About the Series

The This Absurd Place series has its roots in a notebook from the author’s college days, nearly twenty years ago.

In that notebook were scribbled the first four chapters of what became A Strange Journey through and Absurd Place, along with a few poor drawings of some of the characters.  The story included little more content than a man named Frank Benton being accidentally transubstantiated to a parallel universe where other people dressed and acted strangely.  In those notebook scribbles, Frank does get attacked by The Pink Bunny, he does witness a showdown between The Cowboy and The Sumo which involves a piece of wood, and he is then found by The Captain out in the desert, taken to the Village, and introduced to the Council.  That’s about as far as the story got.

The Captain

The first drawing of The Captain

As an aside: Frank Benton was the name that Bennett’s employer’s accountant heard him say his name was to fill out his W-4.  Tax season, that year, was interesting.  And Bennett really didn’t know that transubstantiation was a word specific to religion, and used it incorrectly in those scribbles.  He believes this a result of the time his mother tried to make him Catholic.

A few years later, Bennett graduated from college with a degree in environmental science and went to work.  He continued to write, and even tried a few times to make something more out of those pages in his old notebook, but never managed.

About 14 years later, in winter, Bennett left his lucrative and well-developed career in environmental consulting because it was making him miserable.  He lined up some part-time work for spring and told everyone he knew to leave him alone and tried to finish several ongoing, serious stories.  What happened instead was that he picked up those old notebooks and wrote Strange Journey over a period of three weeks.  The characters became Personae, their names Titles, and that piece of wood one of the Five Sacred Artifacts.  His use of capitol letters became profound.  This Place was made into a multiverse where the expectations and requirements of life didn’t occur, and everyone was just happy to be themselves.

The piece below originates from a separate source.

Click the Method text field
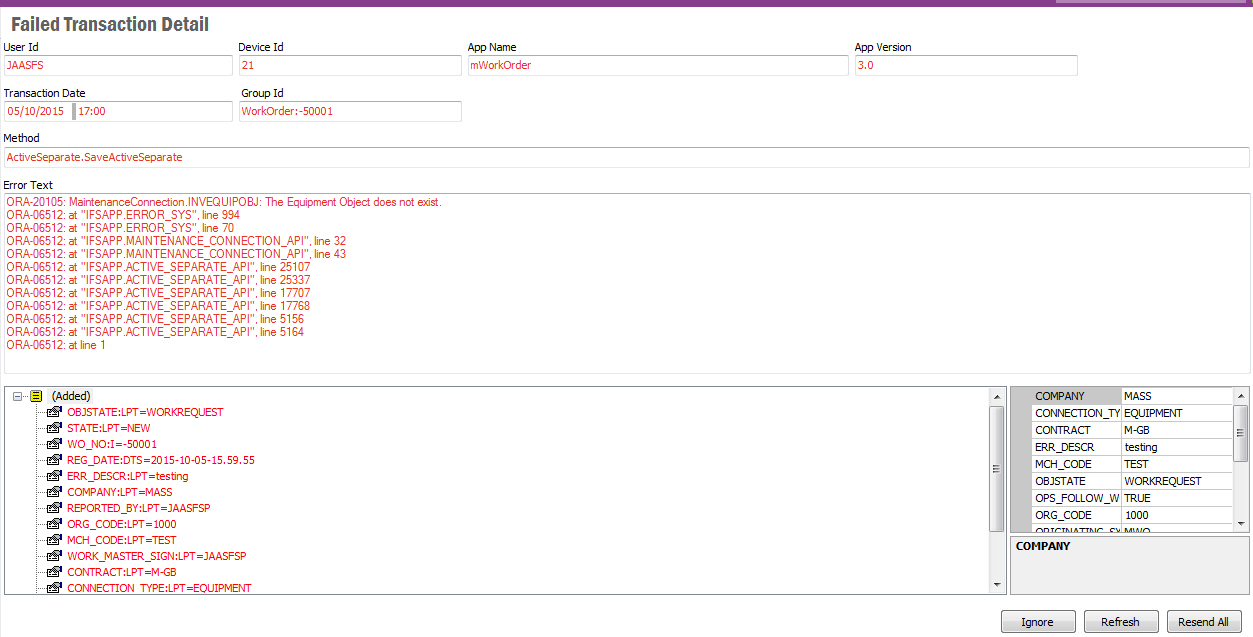This screenshot has height=637, width=1253. pyautogui.click(x=626, y=157)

Strange Journey was meant to be a stand-alone story.  About three-quarters of the way though writing it, Bennett discovered that it was intended to be the first in a series of stories about This Place.  Later that winter, Exploration! was written.  Over the next year, the two stories were revised, edited, mulled over, rejected by literary agents, and eventually self-published.  Tiny Bugs’ Poo came along in their wake.

The author is still trying to push those other, serious books along.  That is, at least, when he is not writing book four in the This Absurd Place series, The Good Ship Ill Repute.